» **Task directions**
Each record must be printed exactly as given.
___ Data extract
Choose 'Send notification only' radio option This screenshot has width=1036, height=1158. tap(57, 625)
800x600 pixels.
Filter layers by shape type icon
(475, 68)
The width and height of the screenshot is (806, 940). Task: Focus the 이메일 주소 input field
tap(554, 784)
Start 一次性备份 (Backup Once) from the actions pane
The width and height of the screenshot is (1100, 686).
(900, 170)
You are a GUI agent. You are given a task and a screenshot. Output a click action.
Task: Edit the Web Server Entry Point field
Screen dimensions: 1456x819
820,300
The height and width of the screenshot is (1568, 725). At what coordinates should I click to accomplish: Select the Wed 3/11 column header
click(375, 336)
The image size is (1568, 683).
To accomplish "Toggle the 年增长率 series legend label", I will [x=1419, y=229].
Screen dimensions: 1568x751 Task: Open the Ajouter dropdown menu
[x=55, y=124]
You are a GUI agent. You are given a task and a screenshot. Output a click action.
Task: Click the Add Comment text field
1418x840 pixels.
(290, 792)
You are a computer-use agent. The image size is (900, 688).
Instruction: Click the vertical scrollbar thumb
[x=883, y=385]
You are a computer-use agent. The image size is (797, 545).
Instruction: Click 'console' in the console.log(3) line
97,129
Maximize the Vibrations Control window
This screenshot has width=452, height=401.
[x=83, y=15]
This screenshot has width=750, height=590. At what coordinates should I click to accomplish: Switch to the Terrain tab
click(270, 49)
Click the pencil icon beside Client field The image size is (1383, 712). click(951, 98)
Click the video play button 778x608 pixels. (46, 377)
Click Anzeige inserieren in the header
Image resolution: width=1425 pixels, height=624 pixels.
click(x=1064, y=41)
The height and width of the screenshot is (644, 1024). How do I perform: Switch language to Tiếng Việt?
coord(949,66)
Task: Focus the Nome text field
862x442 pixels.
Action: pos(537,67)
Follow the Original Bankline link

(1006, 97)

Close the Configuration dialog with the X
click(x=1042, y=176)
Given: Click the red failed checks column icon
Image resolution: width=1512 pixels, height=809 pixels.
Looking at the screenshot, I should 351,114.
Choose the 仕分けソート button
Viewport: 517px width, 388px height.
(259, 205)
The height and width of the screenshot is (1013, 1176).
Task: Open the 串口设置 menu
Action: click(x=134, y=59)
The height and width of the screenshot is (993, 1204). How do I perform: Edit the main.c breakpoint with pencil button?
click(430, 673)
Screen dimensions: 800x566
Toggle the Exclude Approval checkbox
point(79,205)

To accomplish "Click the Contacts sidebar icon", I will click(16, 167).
______
» **Answer to this problem**
Choose 'Send notification only' radio option This screenshot has width=1036, height=1158. tap(57, 625)
800x600 pixels.
Filter layers by shape type icon
(475, 68)
The width and height of the screenshot is (806, 940). Task: Focus the 이메일 주소 input field
tap(554, 784)
Start 一次性备份 (Backup Once) from the actions pane
The width and height of the screenshot is (1100, 686).
(900, 170)
You are a GUI agent. You are given a task and a screenshot. Output a click action.
Task: Edit the Web Server Entry Point field
Screen dimensions: 1456x819
820,300
The height and width of the screenshot is (1568, 725). At what coordinates should I click to accomplish: Select the Wed 3/11 column header
click(375, 336)
The image size is (1568, 683).
To accomplish "Toggle the 年增长率 series legend label", I will [x=1419, y=229].
Screen dimensions: 1568x751 Task: Open the Ajouter dropdown menu
[x=55, y=124]
You are a GUI agent. You are given a task and a screenshot. Output a click action.
Task: Click the Add Comment text field
1418x840 pixels.
(290, 792)
You are a computer-use agent. The image size is (900, 688).
Instruction: Click the vertical scrollbar thumb
[x=883, y=385]
You are a computer-use agent. The image size is (797, 545).
Instruction: Click 'console' in the console.log(3) line
97,129
Maximize the Vibrations Control window
This screenshot has width=452, height=401.
[x=83, y=15]
This screenshot has width=750, height=590. At what coordinates should I click to accomplish: Switch to the Terrain tab
click(270, 49)
Click the pencil icon beside Client field The image size is (1383, 712). click(951, 98)
Click the video play button 778x608 pixels. (46, 377)
Click Anzeige inserieren in the header
Image resolution: width=1425 pixels, height=624 pixels.
click(x=1064, y=41)
The height and width of the screenshot is (644, 1024). How do I perform: Switch language to Tiếng Việt?
coord(949,66)
Task: Focus the Nome text field
862x442 pixels.
Action: pos(537,67)
Follow the Original Bankline link

(1006, 97)

Close the Configuration dialog with the X
click(x=1042, y=176)
Given: Click the red failed checks column icon
Image resolution: width=1512 pixels, height=809 pixels.
Looking at the screenshot, I should 351,114.
Choose the 仕分けソート button
Viewport: 517px width, 388px height.
(259, 205)
The height and width of the screenshot is (1013, 1176).
Task: Open the 串口设置 menu
Action: click(x=134, y=59)
The height and width of the screenshot is (993, 1204). How do I perform: Edit the main.c breakpoint with pencil button?
click(430, 673)
Screen dimensions: 800x566
Toggle the Exclude Approval checkbox
point(79,205)

To accomplish "Click the Contacts sidebar icon", I will click(16, 167).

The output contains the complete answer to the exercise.